DEPARTMENT OF
APPLIED MATHEMATICS & STATISTICS
(AMS)
Reading 2015, Day 3: Bayesian Hierarchical Modeling
Topics will include Bayesian fixed- and random-effects meta-analysis, hierarchical modeling with latent variables as an approach to mixture modeling, prior distributions in Bayesian hierarchical modeling, Bayesian fitting of random-effects and mixed models, the analysis of cluster samples, and a comparison of likelihood-based and Bayesian methods for fitting hierarchical models: circumstances in which likelihood-based fitting can be poorly calibrated.
The case studies will be drawn from gerontology (analysis of a randomized controlled experiment to measure the effect of a health intervention on hospitalization rates for elderly non-institutionalized people), education (a meta-analysis of the effects of teacher expectancy on pupil performance; a variance-components model of student performance on mathematics tests, based on a single-stage cluster sample) and medicine (a meta-analysis of the effects of aspirin on mortality for heart attack patients; a random-effects logistic regression model to study rates of Western-style versus traditional prenatal care for mothers giving birth in Guatemala).
Through a series of practicals (computer labs), the course will liberally illustrate user-friendly implementations of MCMC sampling via the freeware programs WinBUGS (for Windows platforms) and rjags (for all platforms) when closed-form solutions are not possible.

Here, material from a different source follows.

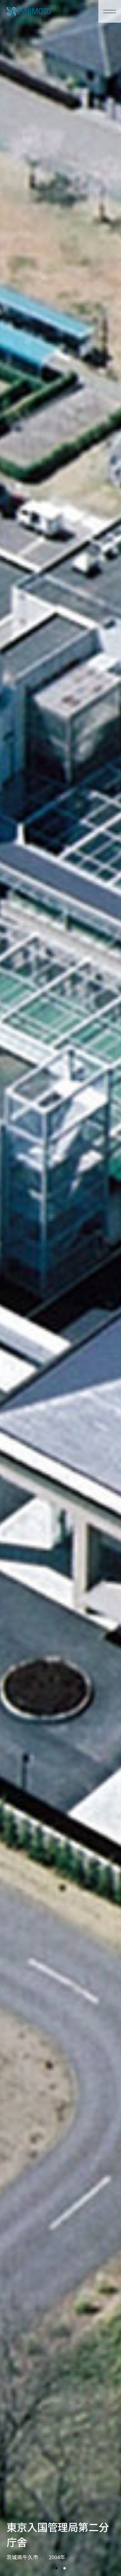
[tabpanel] (60, 1288)
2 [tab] (64, 2568)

The course is intended mainly for people who often use statistics in their research or other work in academia, government or industry; as noted above, a first course in Bayesian analysis equivalent to the content of day 1 of this three-day course will provide sufficient background for participants.
He is a Fellow of the American Association for the Advancement of Science, the American Statistical Association (ASA), the Institute of Mathematical Statistics, and the Royal Statistical Society; from 2001 to 2003 he served as the President-Elect, President, and Past President of the International Society for Bayesian Analysis (ISBA).
He is the author or co-author of about 150 contributions to the methodological and applied statistical literature, including articles in the Journal of the Royal Statistical Society (Series A, B and C), the Journal of the American Statistical Association, the Annals of Applied Statistics, Bayesian Analysis, Statistical Science, the New England Journal of Medicine, and the Journal of the American Medical Association; his 1995 JRSS-B article on assessment and propagation of model uncertainty has been cited more than 1,400 times, and taken together his publications have been cited about 13,000 times.
His research is in the areas of Bayesian inference and prediction, model uncertainty and empirical model-building, hierarchical modeling, Markov Chain Monte Carlo methods, and Bayesian nonparametric methods, with applications mainly in medicine, health policy, education, environmental risk assessment and data science.
His short courses have received Excellence in Continuing Education Awards from the American Statistical Association on two occasions. He has won or been nominated for major teaching awards everywhere he has taught (the University of Chicago; the RAND Graduate School of Public Policy Studies; the University of California, Los Angeles; the University of Bath (UK); and the University of California, Santa Cruz).
He has a particular interest in the exposition of complex statistical methods and ideas in the context of real-world applications.